Fyctia
CHAPITRE 9.3 : Emrys.
J’avais toujours détesté le donjon de Catarrias. Sa hauteur étourdissante et son intérieur insalubre ne m'évoquaient que de mauvais souvenirs. À l’époque la plus sombre de Khilan, cet édifice carcéral avait abrité bien des horreurs. Ses cellules lugubres étaient destinées aux détenus les plus dangereux. Avant la signature du traité de paix, les otages cidiens y étaient torturés sans la moindre miséricorde. Compte tenu des circonstances actuelles, je n’avais aucun mal à imaginer l’histoire se répéter.
Une odeur nauséabonde me fit plisser le nez à l’entrée des cachots. La torche de Hero diffusait une lueur vacillante autour de nous.

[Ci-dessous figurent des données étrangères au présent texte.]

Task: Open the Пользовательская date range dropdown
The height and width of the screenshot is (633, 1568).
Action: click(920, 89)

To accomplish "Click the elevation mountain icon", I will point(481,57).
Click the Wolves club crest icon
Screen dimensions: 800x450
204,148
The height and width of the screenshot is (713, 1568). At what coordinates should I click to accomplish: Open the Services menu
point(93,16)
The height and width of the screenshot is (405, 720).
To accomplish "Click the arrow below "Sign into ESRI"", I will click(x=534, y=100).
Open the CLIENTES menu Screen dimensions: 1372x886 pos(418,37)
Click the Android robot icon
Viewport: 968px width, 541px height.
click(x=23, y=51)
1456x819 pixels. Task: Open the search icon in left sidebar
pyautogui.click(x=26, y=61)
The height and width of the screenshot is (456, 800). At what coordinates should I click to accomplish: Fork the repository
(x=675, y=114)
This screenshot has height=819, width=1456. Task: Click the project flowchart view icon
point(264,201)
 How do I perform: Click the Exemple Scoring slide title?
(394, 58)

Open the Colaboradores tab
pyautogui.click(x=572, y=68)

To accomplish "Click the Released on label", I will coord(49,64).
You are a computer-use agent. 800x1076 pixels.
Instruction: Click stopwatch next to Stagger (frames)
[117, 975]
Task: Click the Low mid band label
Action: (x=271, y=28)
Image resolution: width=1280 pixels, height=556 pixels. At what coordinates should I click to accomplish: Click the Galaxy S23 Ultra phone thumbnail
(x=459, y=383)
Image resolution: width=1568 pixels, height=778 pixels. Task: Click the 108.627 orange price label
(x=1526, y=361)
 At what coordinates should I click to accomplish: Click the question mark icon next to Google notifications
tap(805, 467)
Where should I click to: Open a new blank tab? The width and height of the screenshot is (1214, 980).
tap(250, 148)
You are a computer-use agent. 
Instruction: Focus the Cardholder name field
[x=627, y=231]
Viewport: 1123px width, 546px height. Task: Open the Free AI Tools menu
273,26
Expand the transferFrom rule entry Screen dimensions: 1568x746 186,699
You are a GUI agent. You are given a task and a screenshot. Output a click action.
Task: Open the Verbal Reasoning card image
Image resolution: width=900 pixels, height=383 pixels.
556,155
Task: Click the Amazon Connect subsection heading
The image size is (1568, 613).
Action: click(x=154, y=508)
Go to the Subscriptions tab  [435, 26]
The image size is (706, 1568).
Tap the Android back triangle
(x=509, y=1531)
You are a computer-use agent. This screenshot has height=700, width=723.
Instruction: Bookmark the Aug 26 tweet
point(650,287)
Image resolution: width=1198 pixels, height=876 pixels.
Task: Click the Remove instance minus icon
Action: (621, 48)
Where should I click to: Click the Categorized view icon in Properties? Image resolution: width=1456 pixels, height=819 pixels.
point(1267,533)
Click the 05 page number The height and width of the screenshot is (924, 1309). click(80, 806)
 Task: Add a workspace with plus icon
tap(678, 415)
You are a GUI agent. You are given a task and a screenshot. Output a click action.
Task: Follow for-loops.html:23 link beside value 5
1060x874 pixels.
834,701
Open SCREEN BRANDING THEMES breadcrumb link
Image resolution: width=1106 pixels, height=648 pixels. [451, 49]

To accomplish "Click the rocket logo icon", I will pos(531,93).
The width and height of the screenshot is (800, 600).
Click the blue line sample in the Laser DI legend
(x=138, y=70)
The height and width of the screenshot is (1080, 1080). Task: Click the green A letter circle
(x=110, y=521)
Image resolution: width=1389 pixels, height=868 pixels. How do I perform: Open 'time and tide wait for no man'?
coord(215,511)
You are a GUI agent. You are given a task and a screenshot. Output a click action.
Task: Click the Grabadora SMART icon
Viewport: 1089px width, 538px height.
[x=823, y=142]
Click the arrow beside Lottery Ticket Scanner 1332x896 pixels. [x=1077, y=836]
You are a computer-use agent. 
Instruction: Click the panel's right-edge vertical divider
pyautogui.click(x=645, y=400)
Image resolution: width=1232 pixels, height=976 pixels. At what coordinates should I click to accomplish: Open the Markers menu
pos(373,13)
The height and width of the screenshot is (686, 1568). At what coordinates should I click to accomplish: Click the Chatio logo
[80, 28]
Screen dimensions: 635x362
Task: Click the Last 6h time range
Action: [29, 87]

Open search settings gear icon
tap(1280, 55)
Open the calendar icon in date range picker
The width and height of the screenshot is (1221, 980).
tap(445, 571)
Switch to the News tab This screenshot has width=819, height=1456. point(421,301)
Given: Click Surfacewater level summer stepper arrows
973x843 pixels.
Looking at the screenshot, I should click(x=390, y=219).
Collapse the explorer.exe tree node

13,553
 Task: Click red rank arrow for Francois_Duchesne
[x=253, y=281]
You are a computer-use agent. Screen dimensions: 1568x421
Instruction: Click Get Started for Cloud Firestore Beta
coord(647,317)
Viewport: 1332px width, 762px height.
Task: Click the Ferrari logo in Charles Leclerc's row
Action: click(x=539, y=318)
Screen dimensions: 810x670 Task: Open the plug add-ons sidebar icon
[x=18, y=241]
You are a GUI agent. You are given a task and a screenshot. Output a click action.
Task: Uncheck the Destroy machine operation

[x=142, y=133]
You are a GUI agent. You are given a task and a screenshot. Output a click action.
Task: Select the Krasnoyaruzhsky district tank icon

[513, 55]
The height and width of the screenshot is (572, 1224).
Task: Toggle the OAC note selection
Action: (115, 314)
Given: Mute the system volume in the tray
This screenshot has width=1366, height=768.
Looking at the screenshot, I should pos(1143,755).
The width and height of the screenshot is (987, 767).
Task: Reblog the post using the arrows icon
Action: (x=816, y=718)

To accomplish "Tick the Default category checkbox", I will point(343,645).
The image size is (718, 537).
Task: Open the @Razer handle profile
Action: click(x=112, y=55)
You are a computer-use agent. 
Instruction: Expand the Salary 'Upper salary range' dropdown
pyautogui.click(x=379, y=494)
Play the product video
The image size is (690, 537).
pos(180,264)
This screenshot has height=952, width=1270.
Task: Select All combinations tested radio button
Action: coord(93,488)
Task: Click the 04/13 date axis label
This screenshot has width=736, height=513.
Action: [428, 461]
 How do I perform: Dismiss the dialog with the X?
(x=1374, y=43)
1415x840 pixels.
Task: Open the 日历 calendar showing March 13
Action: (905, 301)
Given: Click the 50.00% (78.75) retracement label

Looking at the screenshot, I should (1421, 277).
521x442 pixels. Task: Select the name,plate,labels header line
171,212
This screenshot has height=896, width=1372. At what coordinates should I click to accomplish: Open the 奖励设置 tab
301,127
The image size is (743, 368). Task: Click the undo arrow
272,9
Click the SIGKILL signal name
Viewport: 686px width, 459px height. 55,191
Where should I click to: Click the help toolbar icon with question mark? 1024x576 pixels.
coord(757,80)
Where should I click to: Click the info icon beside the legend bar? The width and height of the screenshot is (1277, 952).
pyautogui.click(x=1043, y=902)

— Il est dans la cellule du fond, sire, murmura le garde d’un air tendu.
Les traits figés, j'agrippais le pommeau de mon épée si fort que ma main m’élançait. J’essayais tant bien que mal d’imiter la posture du roi Damian en situation de crise. Les pieds solidement campés au sol et le regard rivé droit devant lui. D’un moment à l’autre, j’allais me retrouver confronté à un criminel de taille. Le pire auquel j’avais eu affaire en deux ans de règne. Toute cette histoire avait des relents de mise à l’épreuve. J’avançai en silence dans le couloir désert, aux murs maculés de taches de sang séché. Nos prisonniers habituels étaient enfermés dans une aile différente. Les voleurs et assassins de Khilan représentaient un moindre fléau comparés aux sorciers.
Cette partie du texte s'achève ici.